ABOUT THIS TASK - Line by line, reproduce the records exactly.

Dataset entries:
Start of Block

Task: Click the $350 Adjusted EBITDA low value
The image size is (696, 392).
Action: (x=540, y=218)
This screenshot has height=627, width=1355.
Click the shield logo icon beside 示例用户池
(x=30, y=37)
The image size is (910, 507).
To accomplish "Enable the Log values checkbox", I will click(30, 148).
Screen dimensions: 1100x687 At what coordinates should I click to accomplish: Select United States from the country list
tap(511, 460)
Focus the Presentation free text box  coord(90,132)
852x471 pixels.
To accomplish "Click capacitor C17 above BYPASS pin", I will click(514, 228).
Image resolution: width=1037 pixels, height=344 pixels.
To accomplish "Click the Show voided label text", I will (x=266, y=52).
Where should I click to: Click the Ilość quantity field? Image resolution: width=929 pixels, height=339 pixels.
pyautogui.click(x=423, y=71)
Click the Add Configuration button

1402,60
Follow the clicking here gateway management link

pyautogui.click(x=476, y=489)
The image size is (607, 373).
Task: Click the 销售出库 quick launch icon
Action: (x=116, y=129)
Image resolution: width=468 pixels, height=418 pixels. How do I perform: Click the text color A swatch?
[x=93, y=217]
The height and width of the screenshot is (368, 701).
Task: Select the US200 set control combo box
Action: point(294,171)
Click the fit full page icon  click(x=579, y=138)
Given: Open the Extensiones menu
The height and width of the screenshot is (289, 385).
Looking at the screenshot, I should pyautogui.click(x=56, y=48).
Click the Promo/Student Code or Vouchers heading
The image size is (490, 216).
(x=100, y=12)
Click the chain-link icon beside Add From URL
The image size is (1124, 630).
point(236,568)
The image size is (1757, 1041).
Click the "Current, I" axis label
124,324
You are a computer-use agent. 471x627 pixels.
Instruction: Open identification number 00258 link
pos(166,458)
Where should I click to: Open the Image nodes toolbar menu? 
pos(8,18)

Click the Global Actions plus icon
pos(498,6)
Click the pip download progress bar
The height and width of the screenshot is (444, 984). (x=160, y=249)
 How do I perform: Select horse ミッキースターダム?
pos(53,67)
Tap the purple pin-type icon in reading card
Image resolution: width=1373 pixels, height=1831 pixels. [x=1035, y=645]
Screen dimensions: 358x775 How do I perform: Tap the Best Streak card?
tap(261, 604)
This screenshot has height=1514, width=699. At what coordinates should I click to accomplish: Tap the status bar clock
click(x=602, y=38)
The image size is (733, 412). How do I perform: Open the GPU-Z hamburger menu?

End of Block

WRITTEN RESPONSE -
Task: Click the $350 Adjusted EBITDA low value
The image size is (696, 392).
Action: (x=540, y=218)
This screenshot has height=627, width=1355.
Click the shield logo icon beside 示例用户池
(x=30, y=37)
The image size is (910, 507).
To accomplish "Enable the Log values checkbox", I will click(30, 148).
Screen dimensions: 1100x687 At what coordinates should I click to accomplish: Select United States from the country list
tap(511, 460)
Focus the Presentation free text box  coord(90,132)
852x471 pixels.
To accomplish "Click capacitor C17 above BYPASS pin", I will click(514, 228).
Image resolution: width=1037 pixels, height=344 pixels.
To accomplish "Click the Show voided label text", I will (x=266, y=52).
Where should I click to: Click the Ilość quantity field? Image resolution: width=929 pixels, height=339 pixels.
pyautogui.click(x=423, y=71)
Click the Add Configuration button

1402,60
Follow the clicking here gateway management link

pyautogui.click(x=476, y=489)
The image size is (607, 373).
Task: Click the 销售出库 quick launch icon
Action: (x=116, y=129)
Image resolution: width=468 pixels, height=418 pixels. How do I perform: Click the text color A swatch?
[x=93, y=217]
The height and width of the screenshot is (368, 701).
Task: Select the US200 set control combo box
Action: point(294,171)
Click the fit full page icon  click(x=579, y=138)
Given: Open the Extensiones menu
The height and width of the screenshot is (289, 385).
Looking at the screenshot, I should pyautogui.click(x=56, y=48).
Click the Promo/Student Code or Vouchers heading
The image size is (490, 216).
(x=100, y=12)
Click the chain-link icon beside Add From URL
The image size is (1124, 630).
point(236,568)
The image size is (1757, 1041).
Click the "Current, I" axis label
124,324
You are a computer-use agent. 471x627 pixels.
Instruction: Open identification number 00258 link
pos(166,458)
Where should I click to: Open the Image nodes toolbar menu? 
pos(8,18)

Click the Global Actions plus icon
pos(498,6)
Click the pip download progress bar
The height and width of the screenshot is (444, 984). (x=160, y=249)
 How do I perform: Select horse ミッキースターダム?
pos(53,67)
Tap the purple pin-type icon in reading card
Image resolution: width=1373 pixels, height=1831 pixels. [x=1035, y=645]
Screen dimensions: 358x775 How do I perform: Tap the Best Streak card?
tap(261, 604)
This screenshot has height=1514, width=699. At what coordinates should I click to accomplish: Tap the status bar clock
click(x=602, y=38)
The image size is (733, 412). How do I perform: Open the GPU-Z hamburger menu?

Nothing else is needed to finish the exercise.